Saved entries
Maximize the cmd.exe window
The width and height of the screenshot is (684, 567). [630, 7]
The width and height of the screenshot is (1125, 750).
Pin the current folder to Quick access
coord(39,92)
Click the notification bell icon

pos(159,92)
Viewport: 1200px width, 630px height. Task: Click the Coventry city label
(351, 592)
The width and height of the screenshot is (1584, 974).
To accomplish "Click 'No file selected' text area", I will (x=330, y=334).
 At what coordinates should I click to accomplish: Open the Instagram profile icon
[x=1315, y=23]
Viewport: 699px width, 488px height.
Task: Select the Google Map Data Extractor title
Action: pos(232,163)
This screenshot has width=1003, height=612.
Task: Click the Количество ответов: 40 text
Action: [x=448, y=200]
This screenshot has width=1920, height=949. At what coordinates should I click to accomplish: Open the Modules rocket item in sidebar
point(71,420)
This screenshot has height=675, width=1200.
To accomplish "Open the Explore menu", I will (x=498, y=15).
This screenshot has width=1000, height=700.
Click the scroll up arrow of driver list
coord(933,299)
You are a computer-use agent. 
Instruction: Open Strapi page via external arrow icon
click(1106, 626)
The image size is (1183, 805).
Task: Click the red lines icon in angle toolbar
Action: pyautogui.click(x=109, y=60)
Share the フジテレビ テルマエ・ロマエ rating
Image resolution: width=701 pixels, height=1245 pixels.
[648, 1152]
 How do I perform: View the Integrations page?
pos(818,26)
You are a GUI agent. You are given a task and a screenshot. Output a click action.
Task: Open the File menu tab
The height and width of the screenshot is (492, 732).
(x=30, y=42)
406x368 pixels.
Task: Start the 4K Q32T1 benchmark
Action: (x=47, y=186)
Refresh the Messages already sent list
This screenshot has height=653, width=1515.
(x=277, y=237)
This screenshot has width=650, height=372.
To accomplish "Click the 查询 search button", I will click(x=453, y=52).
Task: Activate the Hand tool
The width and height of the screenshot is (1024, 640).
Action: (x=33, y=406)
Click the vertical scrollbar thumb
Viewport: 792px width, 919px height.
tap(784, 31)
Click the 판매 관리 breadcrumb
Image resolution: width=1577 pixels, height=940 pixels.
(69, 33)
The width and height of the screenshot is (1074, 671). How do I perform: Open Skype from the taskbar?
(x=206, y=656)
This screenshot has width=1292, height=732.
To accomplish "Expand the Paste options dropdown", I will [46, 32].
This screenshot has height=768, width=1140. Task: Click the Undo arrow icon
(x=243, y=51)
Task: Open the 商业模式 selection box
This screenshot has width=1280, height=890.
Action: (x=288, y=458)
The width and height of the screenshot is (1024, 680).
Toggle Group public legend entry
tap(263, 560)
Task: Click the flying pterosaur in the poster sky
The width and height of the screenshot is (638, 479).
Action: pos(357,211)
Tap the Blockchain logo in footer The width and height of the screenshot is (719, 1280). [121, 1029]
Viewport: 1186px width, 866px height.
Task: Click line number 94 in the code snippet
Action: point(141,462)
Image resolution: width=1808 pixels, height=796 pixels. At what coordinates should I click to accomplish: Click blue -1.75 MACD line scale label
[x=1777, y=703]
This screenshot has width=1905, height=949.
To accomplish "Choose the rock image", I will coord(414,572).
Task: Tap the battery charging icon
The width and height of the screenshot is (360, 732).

* _THE PROBLEM_: Go through the records and pull out each line that includes the word "will".

* _EXERCISE ANSWER_:
To accomplish "Click 'No file selected' text area", I will (x=330, y=334).
To accomplish "Open the Explore menu", I will (x=498, y=15).
To accomplish "Click the 查询 search button", I will click(x=453, y=52).
To accomplish "Expand the Paste options dropdown", I will [46, 32].
To accomplish "Choose the rock image", I will coord(414,572).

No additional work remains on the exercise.